**QUESTIONS:**
[1] In the article about the number 4 and heart deaths, which journal published the study?
[2] Write the next few paragraphs of the article about fear of the number 4 and heart deaths.
───── TEXT SEGMENT ─────
For some heart patients, days are numbered
By Bruce Bower
The number 4 evokes dread among many Chinese and Japanese people. The reason: In the Mandarin, Cantonese, and Japanese tongues, the words for “four” and “death” are pronounced almost identically.
An analysis of U.S. mortality statistics over a 25-year period now raises the provocative possibility that this fear of 4 can literally scare cardiac patients to death. Chinese and Japanese deaths from heart disease rise sharply on the fourth day of each month, a pattern that doesn’t occur among whites, according to a study in the Dec. 22, 2001 British Medical Journal.
A particularly high fourth-day peak in cardiac fatalities characterized Chinese and Japanese in California, where large populations of those groups with many elderly members may reinforce traditional superstitions, contends a team led by sociologist David P. Phillips of the University of California, San Diego.
Mortality data can’t establish the causes of the recurring fourth-day peaks in Chinese and Japanese cardiac deaths, Phillips acknowledges. “Presently, the only explanation consistent with the findings is that psychological stress linked to the number 4 elicits additional heart-related deaths among the Chinese and Japanese,” he says.
───── EXTRACTED RECORDS ─────
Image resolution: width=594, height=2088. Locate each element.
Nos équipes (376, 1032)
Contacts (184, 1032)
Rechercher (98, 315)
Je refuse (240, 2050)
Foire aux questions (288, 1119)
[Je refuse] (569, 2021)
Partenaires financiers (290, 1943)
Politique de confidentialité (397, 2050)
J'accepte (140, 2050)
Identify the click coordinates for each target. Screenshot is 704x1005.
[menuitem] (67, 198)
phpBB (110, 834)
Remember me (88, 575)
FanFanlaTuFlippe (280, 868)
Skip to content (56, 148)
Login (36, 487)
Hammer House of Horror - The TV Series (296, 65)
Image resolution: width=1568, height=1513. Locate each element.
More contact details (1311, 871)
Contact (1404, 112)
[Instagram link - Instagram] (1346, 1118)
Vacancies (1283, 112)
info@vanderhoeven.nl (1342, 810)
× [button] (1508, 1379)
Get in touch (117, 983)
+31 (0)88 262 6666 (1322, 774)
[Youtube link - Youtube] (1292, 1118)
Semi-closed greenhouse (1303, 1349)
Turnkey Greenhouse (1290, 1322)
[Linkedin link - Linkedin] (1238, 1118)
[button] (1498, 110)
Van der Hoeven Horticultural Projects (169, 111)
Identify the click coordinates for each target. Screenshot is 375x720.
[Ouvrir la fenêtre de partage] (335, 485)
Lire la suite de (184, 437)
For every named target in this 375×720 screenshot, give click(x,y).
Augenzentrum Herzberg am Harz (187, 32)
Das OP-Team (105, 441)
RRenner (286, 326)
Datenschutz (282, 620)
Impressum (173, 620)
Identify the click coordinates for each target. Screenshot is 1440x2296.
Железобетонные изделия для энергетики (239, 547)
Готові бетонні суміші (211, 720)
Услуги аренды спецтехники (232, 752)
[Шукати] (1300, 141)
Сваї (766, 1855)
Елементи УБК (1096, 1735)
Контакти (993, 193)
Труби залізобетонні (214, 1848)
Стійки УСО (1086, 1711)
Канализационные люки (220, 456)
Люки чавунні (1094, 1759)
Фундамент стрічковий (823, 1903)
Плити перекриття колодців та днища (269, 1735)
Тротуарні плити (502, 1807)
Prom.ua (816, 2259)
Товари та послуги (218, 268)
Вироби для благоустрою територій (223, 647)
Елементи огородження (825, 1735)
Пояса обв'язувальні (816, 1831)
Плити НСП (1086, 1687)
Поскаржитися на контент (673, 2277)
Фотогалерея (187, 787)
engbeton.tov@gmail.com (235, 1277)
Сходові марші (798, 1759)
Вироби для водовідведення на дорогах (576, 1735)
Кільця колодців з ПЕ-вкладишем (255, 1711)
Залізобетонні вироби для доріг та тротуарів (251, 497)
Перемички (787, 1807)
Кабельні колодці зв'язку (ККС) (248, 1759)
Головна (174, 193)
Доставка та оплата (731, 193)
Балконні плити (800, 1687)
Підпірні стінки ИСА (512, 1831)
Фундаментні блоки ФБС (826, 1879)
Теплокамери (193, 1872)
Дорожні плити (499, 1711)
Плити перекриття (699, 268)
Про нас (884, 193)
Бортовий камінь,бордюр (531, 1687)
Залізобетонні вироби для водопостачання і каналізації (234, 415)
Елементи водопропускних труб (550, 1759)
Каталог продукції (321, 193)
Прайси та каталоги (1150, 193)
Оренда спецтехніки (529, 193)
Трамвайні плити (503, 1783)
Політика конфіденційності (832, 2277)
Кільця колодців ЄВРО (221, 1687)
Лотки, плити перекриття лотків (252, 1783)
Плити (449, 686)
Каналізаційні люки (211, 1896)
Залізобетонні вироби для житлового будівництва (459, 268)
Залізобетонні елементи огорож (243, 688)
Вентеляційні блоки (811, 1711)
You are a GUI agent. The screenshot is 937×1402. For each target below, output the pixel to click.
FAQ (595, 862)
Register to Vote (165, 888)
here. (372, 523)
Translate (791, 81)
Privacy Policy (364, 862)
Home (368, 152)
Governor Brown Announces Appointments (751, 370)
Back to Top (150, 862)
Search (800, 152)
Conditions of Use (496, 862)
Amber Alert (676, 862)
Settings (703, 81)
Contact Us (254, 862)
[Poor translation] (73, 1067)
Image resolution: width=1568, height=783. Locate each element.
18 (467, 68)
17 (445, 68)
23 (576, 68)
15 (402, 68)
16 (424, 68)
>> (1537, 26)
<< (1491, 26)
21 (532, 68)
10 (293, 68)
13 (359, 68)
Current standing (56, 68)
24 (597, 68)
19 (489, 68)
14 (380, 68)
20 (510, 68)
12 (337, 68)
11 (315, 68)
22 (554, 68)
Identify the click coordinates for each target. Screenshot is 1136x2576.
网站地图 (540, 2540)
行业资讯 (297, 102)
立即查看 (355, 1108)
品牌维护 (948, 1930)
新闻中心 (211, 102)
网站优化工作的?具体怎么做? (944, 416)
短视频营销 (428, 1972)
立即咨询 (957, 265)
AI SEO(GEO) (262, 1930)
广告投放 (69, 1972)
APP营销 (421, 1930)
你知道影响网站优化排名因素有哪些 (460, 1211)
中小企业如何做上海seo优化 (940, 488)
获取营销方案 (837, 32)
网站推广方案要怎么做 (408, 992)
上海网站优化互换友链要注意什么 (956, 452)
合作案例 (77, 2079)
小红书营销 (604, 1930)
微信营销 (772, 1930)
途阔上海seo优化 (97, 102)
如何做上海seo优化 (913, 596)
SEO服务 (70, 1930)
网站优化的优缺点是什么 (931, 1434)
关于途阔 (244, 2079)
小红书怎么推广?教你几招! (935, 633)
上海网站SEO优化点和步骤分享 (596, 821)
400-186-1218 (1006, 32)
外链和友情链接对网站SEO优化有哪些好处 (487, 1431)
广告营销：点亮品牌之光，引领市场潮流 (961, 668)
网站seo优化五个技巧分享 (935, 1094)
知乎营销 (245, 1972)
─────
**RESULTS OF THE TASKS:**
[1] The British Medical Journal, in its Dec. 22, 2001 issue.

[2]
Phillips and his colleagues examined daily U.S. mortality data for nearly 210,000 Chinese and Japanese and about 47 million whites from 1973 to 1998.
The scientists focused on days of the Western calendar rather than the traditional lunar calendar of Asian cultures.
First, the team calculated the average daily mortality rate in the first week of each month, when mortality for all groups is typically slightly higher than at other times. From this measure, the investigators predicted the overall mortality rate for each day of that week.
Across the country, Chinese and Japanese suffered 13 percent more cardiac deaths than expected on the fourth day of the month. This figure rose to a 27 percent excess for the large Chinese and Japanese populations of California.
Whites didn’t show this effect. Also, no fourth-day mortality spikes occurred for any other disease among the Chinese and Japanese.
Further analysis indirectly supported a role for psychological stress in the fourth-day effect, Phillips says. The excess of heart-disease deaths on the fourth day was far greater if a Chinese or Japanese person was hospitalized than if a person was living in the community. This undermines several alternative explanations for the finding, including relatives’ misreporting the day of death and people on the fourth day changing their diet, increasing alcohol use, refusing to take medication, or overexerting themselves.
Age, sex, and marital status also played no apparent role in the fourth-day cardiac mortality spike for Chinese and Japanese people, Phillips adds.
No increase in death rate for any disease occurred on the 13th day of the month for whites. Although regarded as an unlucky number, 13 has no linguistic link to death in the English language, the San Diego researcher says.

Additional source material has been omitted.